** Opening EXCERPTED DATA block **

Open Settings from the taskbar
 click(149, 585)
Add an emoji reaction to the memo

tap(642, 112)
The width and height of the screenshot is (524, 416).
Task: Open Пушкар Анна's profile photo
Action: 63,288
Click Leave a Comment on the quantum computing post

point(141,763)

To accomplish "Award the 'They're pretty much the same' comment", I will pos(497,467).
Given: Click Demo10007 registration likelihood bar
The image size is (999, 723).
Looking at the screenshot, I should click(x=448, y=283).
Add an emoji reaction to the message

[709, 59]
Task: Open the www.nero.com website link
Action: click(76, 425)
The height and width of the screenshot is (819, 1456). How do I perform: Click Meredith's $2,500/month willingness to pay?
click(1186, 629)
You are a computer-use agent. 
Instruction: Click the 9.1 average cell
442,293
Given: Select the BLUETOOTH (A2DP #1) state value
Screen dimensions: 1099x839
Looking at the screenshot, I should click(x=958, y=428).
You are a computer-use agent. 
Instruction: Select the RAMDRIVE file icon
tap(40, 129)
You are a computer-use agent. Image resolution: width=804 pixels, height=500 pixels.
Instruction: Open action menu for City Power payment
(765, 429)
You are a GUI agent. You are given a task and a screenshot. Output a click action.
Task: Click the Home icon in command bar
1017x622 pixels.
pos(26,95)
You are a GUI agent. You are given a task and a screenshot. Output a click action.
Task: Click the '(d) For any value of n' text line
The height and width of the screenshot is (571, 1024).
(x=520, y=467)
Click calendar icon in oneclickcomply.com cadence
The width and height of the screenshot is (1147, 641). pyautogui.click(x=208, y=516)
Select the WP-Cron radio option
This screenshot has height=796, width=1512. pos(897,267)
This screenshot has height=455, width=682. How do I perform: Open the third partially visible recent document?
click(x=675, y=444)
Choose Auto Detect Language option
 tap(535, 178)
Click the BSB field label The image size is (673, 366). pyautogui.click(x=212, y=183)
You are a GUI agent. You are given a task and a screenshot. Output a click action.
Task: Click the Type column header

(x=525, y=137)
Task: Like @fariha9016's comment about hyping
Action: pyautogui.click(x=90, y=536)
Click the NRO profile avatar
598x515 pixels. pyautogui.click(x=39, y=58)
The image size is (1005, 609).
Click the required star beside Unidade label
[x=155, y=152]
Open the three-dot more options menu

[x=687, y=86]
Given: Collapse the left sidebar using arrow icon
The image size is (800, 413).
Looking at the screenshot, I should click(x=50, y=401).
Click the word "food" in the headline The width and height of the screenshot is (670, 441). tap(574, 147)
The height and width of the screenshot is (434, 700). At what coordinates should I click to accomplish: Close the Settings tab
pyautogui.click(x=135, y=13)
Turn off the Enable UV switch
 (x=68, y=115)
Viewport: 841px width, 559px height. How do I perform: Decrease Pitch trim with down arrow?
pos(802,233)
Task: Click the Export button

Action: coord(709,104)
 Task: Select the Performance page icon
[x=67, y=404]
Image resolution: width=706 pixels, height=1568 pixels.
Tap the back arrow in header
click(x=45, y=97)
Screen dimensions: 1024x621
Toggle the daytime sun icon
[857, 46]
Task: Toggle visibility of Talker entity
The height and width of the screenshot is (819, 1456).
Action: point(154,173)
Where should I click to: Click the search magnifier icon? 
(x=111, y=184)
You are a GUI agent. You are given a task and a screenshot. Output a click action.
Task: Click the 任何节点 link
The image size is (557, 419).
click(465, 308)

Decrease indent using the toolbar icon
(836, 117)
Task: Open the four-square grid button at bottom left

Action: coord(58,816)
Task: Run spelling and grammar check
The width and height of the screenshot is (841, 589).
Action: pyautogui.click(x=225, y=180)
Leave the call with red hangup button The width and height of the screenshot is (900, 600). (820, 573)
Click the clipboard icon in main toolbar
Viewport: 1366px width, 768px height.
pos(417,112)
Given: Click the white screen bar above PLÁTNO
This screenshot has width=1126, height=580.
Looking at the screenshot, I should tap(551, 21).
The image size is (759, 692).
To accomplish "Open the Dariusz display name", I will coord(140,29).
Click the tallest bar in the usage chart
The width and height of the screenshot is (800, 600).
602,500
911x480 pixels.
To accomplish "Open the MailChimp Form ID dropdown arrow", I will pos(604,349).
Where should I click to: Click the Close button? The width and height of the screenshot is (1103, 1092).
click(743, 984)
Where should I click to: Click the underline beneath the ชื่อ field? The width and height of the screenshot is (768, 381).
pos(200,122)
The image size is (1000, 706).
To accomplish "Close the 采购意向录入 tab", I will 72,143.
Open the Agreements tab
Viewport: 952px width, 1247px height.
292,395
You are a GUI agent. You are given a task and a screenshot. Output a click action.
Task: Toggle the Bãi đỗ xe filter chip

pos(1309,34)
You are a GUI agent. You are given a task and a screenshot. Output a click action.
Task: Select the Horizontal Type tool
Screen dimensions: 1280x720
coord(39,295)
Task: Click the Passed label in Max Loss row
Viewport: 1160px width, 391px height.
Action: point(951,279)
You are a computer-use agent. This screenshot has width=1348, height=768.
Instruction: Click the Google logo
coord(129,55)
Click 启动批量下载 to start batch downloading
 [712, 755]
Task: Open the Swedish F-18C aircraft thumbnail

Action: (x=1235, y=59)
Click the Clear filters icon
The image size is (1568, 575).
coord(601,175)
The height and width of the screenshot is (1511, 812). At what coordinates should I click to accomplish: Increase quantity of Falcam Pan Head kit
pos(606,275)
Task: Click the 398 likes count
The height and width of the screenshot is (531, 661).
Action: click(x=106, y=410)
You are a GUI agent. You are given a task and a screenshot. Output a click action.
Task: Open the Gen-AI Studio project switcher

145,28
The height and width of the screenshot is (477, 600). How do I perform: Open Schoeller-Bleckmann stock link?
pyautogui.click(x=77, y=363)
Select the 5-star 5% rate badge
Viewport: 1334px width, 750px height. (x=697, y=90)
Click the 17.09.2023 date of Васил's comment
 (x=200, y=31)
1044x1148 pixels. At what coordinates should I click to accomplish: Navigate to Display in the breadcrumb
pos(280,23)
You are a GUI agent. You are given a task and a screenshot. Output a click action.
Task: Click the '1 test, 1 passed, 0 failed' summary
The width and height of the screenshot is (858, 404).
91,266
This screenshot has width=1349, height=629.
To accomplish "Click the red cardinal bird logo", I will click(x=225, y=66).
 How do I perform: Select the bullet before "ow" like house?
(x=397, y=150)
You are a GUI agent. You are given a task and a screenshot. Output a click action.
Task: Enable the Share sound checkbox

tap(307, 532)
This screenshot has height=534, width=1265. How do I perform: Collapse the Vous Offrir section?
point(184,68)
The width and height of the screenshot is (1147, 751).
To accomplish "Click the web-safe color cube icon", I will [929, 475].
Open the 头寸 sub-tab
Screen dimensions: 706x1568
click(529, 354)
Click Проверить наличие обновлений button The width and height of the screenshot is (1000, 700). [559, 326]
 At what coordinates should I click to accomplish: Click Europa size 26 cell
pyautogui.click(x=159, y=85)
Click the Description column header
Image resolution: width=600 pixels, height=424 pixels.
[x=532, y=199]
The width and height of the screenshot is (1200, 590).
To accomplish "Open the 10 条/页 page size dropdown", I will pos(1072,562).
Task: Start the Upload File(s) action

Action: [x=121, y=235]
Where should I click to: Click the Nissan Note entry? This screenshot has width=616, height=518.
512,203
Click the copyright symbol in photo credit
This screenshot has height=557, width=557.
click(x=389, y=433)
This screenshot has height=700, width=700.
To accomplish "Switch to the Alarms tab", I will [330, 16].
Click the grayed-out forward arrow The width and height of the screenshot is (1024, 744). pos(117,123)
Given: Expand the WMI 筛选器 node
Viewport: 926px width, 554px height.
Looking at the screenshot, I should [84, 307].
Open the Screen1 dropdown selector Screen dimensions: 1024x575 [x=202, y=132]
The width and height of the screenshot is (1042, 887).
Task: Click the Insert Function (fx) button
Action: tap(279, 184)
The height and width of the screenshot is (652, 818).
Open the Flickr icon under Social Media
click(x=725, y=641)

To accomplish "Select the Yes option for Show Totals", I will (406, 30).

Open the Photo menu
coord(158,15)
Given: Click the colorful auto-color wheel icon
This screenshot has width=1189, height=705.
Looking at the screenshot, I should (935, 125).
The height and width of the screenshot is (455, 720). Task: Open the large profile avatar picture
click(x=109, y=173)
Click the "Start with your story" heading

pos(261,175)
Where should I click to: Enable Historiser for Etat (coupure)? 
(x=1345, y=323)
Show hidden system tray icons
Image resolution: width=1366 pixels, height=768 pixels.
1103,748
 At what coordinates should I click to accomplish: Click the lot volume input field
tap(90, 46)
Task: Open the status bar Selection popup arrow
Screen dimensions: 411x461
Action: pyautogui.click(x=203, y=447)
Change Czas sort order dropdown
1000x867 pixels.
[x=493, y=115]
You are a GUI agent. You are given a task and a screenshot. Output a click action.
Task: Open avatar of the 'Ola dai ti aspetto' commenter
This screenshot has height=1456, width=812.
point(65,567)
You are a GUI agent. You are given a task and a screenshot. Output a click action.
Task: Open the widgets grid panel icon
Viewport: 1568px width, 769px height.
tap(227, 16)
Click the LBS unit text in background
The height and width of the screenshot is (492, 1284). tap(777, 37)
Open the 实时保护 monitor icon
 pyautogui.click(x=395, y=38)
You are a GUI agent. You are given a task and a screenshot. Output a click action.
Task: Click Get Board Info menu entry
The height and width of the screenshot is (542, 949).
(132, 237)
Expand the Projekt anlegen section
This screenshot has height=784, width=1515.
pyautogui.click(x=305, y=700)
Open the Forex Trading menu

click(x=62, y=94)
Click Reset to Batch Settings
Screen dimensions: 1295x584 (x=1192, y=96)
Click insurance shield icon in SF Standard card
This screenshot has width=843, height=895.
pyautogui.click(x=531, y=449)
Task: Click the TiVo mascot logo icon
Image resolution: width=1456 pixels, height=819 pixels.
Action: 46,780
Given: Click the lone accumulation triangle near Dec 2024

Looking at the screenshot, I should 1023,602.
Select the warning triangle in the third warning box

** Closing EXCERPTED DATA block **

- [PROMPT]: Within the data above, the span starting at the line containing "Decrease indent using the toolbar icon" and ending at the line containing "Task: Run spelling and grammar check" is to be retyped exactly, with no other lines.

- [SOLUTION]:
Decrease indent using the toolbar icon
(836, 117)
Task: Open the four-square grid button at bottom left

Action: coord(58,816)
Task: Run spelling and grammar check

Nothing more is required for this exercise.